2. Request Signing (Critical Blocker)
Many modern APIs (e.g., AWS S3, and many custom enterprise APIs) require requests to be cryptographically signed. The signature is almost always calculated over a canonicalized string that includes the HTTP method, path, and a precise list of headers.

• Problem: It's impossible to generate a correct signature without knowing the full list of headers that impit will add to the request. A signature created using only the user-provided headers will be invalid, causing the request to fail with a 403 Forbidden or Invalid Signature error.

3. Advanced Logging and Auditing
In production environments, it's often necessary to have detailed logs of all outgoing requests for post-mortem analysis, auditing, or security compliance.

• Problem: Logging only the user-provided options gives an incomplete picture of the actual HTTP request. A complete log should include the final headers to be truly useful for diagnosing issues.

4. Dynamic & Conditional Logic
Application logic might need to change based on the generated fingerprint.

• Problem: Imagine you want to add a custom header based on the generated User-Agent. For example: "If the User-Agent is Chrome, add X-Browser-Engine: Blink". This is impossible without first knowing what User-Agent was generated.

5. Cache Key Generation
For effective response caching, the cache key must be deterministic and incorporate all inputs that can affect the server's response. This includes headers like Accept-Language.

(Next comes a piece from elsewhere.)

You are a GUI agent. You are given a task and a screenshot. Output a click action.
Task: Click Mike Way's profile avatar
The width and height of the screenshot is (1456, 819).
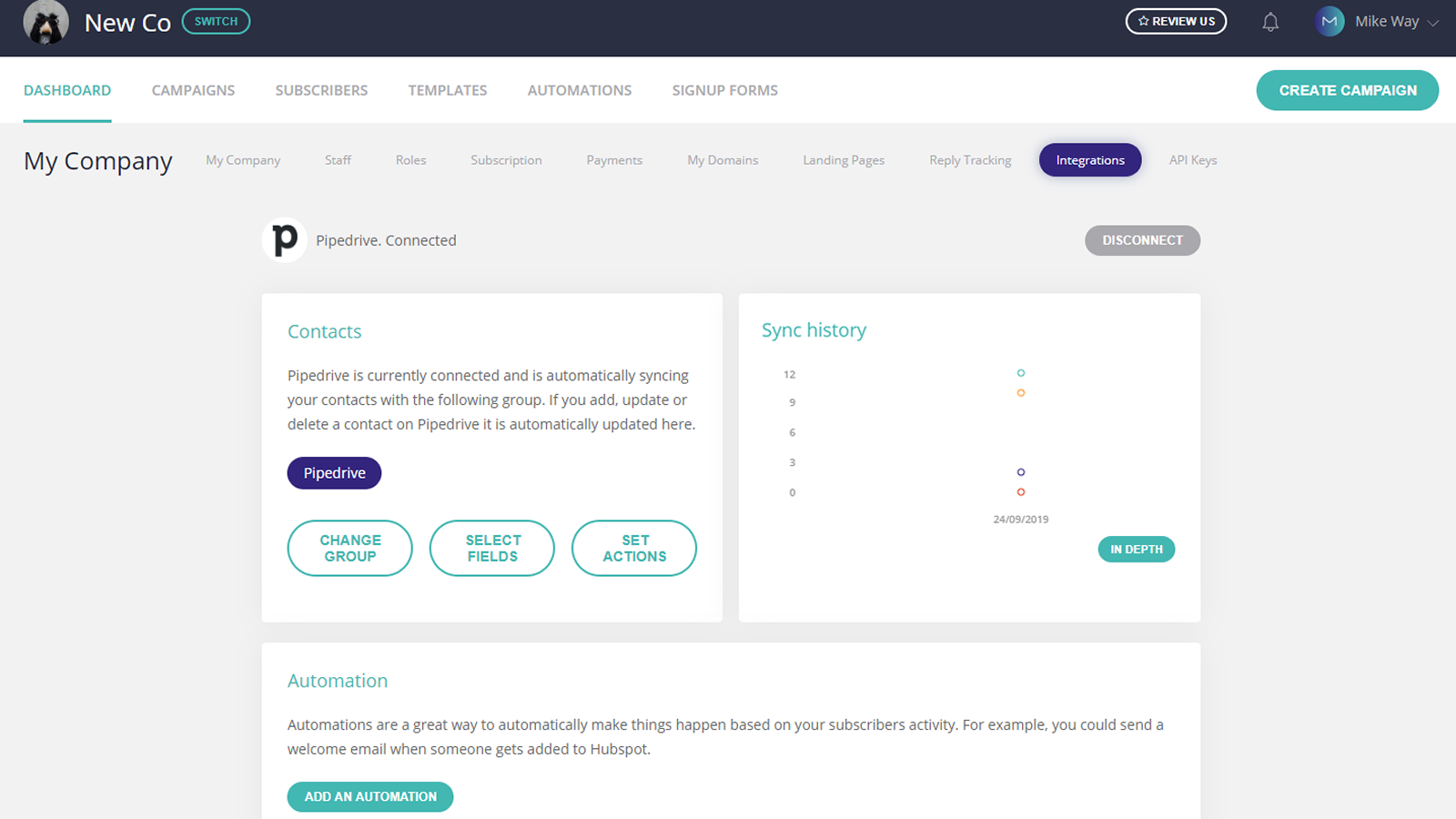[1330, 21]
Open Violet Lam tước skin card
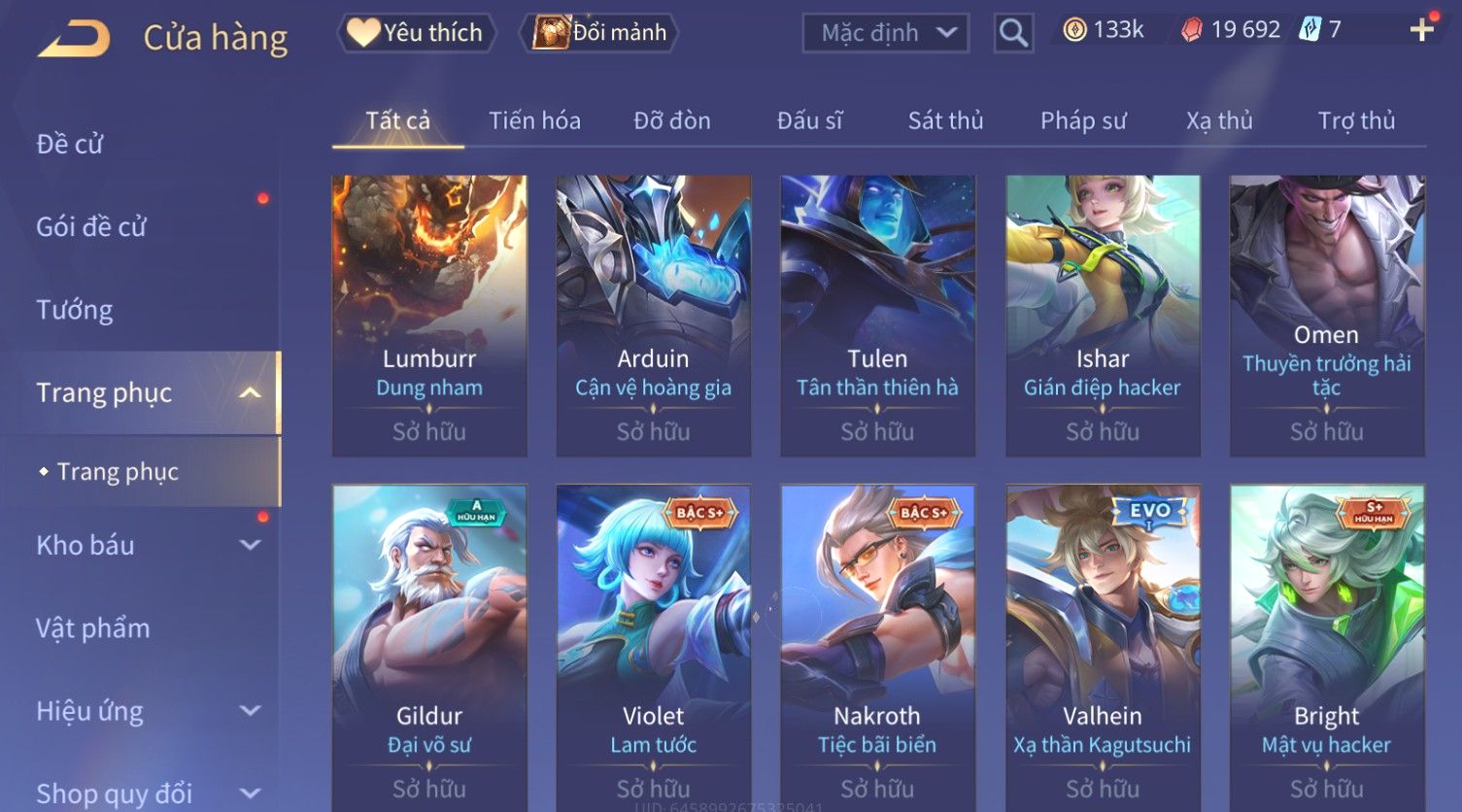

• Problem: Without knowing the final headers generated by impit, it's impossible to create a reliable and accurate cache key before the request is made.

Proposed Solution

The most straightforward and non-intrusive way to solve this would be to add a new method to the Impit class that exposes the header generation logic.

A new helper method: getFinalHeaders()

This method would take the same arguments as fetch (url and options) but would return the calculated headers instead of making a request.

import { Impit } from 'impit';

const impit = new Impit({ browser: 'chrome' });

const url = "https://example.com";
const options = {
    method: 'POST',
    headers: {
        'X-Custom': 'my-value'
    }
};

// New proposed method
const finalHeaders = await impit.getFinalHeaders(url, options);

// Now we can use these headers, for example, to create a signature
// const signature = createSignature(finalHeaders);
// options.headers['Authorization'] = signature;

console.log(finalHeaders);

// And then perform the actual fetch
// const response = await impit.fetch(url, options);

Conclusion

This would unlock all the use cases mentioned above without complicating the primary fetch API. It would make impit a much more powerful and versatile tool for professional developers.

Thank you for your consideration!

[barjin]

Hello and thank you for your interest in this project!

To me, it would make more sense to allow users to construct the Request object (MDN docs for native fetch impl). This way, the user could create the Request object separately, inspect it, potentially update parts of it and send it afterwards. All this while still following the JS's native fetch API.

Would something like this work for your use-case?

const impit = new Impit({ browser: 'chrome' });

const originalRequest = new impit.Request(
  "https://example.com",
  { headers: { ... } },
);

const signedRequest = new impit.Request(originalRequest, {
   headers: { 
      ...originalRequest.headers, 
      authorization: getSignedHash(oldRequest) 
   },
});

await impit.fetch(signedRequest).

Thank you for bringing this to our attention, we'll try looking into this.